La Croix résout tous les problèmes
Dernièrement, je me trouvais à Rome et j’eus l’occasion de rencontrer quelques cardinaux venus discuter des problèmes du mariage au cours du synode. Les problèmes du mariage paraissent aujourd’hui beaucoup plus difficiles qu’autrefois – bientôt il semblera que les seuls problèmes qui se posent encore, soient pour les gens mariés, pour ceux qui sont dans les liens du mariage. J’ai eu l’occasion de leur dire : « Sans la Croix, il est impossible de résoudre les problèmes du mariage, comme tous les autres problèmes d’ailleurs, pas seulement celui-là. Mais exclure le sacrifice du mariage, c’est exclure l’idée même de mariage chrétien. » Il est inutile de discuter pendant des semaines sur la famille chrétienne, en excluant le sacrifice de la famille chrétienne ; c’est laisser la vraie solution, le vrai remède à part, et par conséquent demeurer sans solution.

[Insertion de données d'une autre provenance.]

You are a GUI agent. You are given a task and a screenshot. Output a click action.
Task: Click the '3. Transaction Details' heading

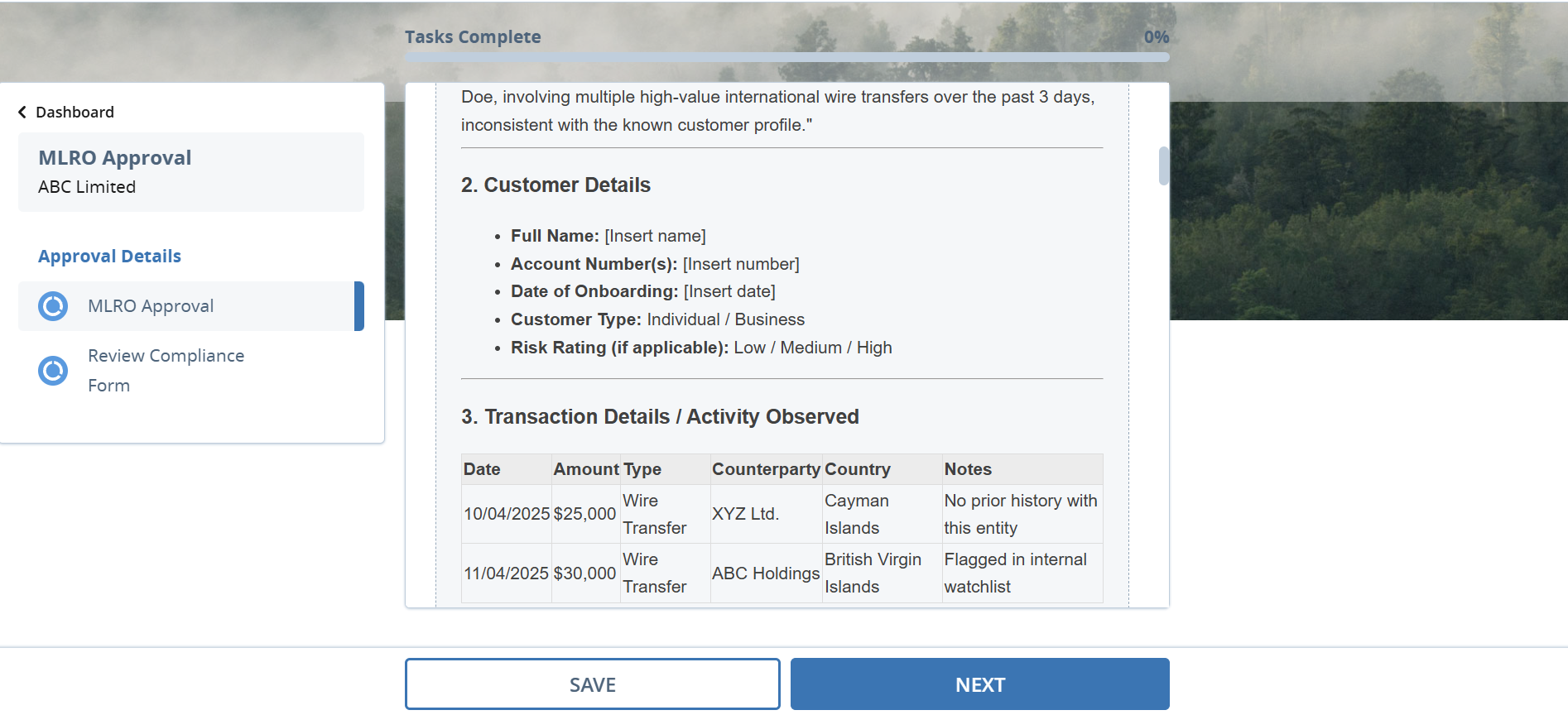pos(660,417)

Qu’il s’agisse des problèmes économiques, des problèmes sociaux, qu’il s’agisse des problèmes politiques, des problèmes de ceux qui sont alités dans les hôpitaux, il n’y a qu’une solution : c’est la Croix de Notre Seigneur Jésus-Christ. C’est la justice, telle que la réalise Notre Seigneur Jésus-Christ sur sa Croix : rendre à Dieu ce qui est dû à Dieu, rendre au prochain ce qui est dû au prochain. C’est ce qu’a fait Notre-Seigneur sur sa Croix. Il n’y a pas de plus bel acte d’amour de Dieu et de plus bel acte d’amour du prochain qui aient été faits, en dehors de celui de Notre Seigneur Jésus-Christ sur sa Croix. Tous les problèmes se résolvent alors dans cette ligne de la Croix, du sacrifice.
Voilà, mes chers amis, ce que doit être votre programme ; programme de votre séminaire, programme aussi de votre sacerdoce. Alors vous serez vraiment des disciples de Notre Seigneur Jésus-Christ, vous serez vraiment ce qu’on dit du prêtre et ce qui doit être dit de lui, que le prêtre est un autre Christ.
Au nom du Père et du Fils et du Saint-Esprit. Ainsi soit-il.